Weekly Market Report: April 18th, 2025

The holiday shortened trading week was still consumed with tariff and trade narratives including signs of progress with Japan and the EU. Volatility and interest rates remained stable for the time being as constructive hard economic data is countered by more troubling soft economic data. The S&P 500 closed down 1.5% while non-U.S. markets again fared better. Bond yields gave back some of the prior week’s rise with rates falling 15bps-20bps across the belly of the curve, leaving 10yr yields at 4.34%. The USD continued its weakening streak, closing down 0.73% while commodities rose on the back of a 5% increase in the price of oil, closing at $64.68/bbl.

Market Anecdotes

  • A quick look at valuations and the term premium reinforces relatively compelling equity market valuations
    overseas, ranging from 10.3x to 13.7x, versus U.S. markets at 19.8x but the rise in UST term premium has
    garnered attention.
  • The trade war with China is thriving but negotiations with 14 countries are happening as well.
  • China ordered all airlines to halt purchases of U.S. equipment and to not accept Boeing plane deliveries. The U.S. is taxing all Chinese owned or built ships for docking in the U.S. and ordered Nvidia to cease sales of H20 chips to China.
  • The Administration blinked again last week, announcing a number of exempted products, primarily technology from Asia, but they also published notices of request for public comment on Section 232 investigations of pharma, semiconductor, and critical minerals trade.
  • Two lawsuits have been filed, challenging POTUS ‘use of IEEPA for tariff powers.
  • Hard data, backward looking by default, remains relatively sanguine while soft data is indicating turbulence across both consumers and businesses.
  • Cliff Clavin noted that in June 1930, a petition signed by over 1,000 economists was presented to Hoover urging him not to implement tariffs, which he proceeded with regardless.

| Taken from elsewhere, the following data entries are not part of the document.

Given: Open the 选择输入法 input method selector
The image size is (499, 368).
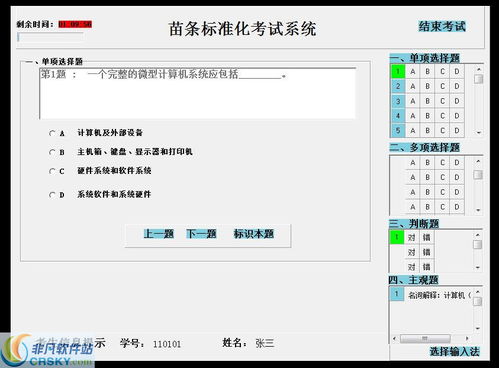Looking at the screenshot, I should [x=454, y=351].
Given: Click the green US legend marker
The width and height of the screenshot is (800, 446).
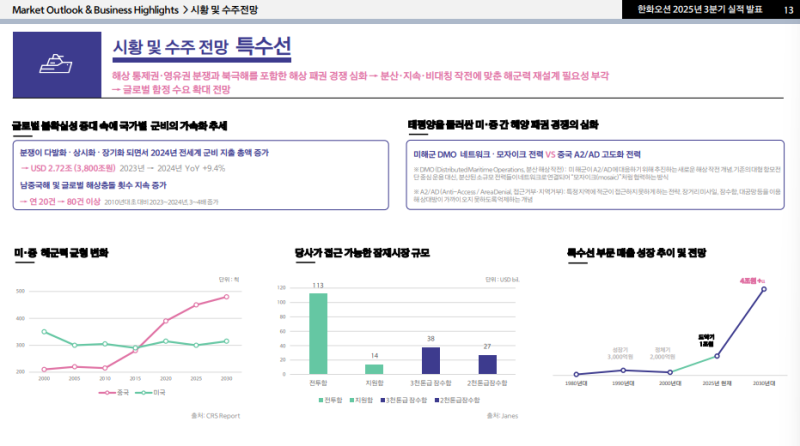Looking at the screenshot, I should [x=144, y=392].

Bullish Asset Allocation Narratives

  • Bond markets and public opinion have and will continue to enforce the “Trump put” as adverse economic policies persist.
  • A slowdown or mild recession remains much more likely than sustained stagflationary given the man made and political nature of the current climate.
  • Stagflationary tariff policies are unlikely to persist in the intermediate or long term after which fiscal stimulus (tax cuts) and deregulation may well resume the bullish narrative.

Bullish Asset Allocation Narratives

  • Soft data is growing increasingly troublesome including slowing labor markets and negative business and consumer sentiment which have the potential to lead to a self-fulfilling decline in business spending and hiring as well as personal consumption.
  • The rare “trifecta selloff” (USD, U.S. equities, U.S. bonds) in 2025 has left little room to hide from the overall risk aversion trend and is likely to persist until heightened uncertainty surrounding trade policy, monetary policy, and fiscal policy begins to clear up.
  • A continuation of adverse trade policy and trade wars will accelerate deterioration in sentiment and economic growth, representing a key risk to markets and the overall economy.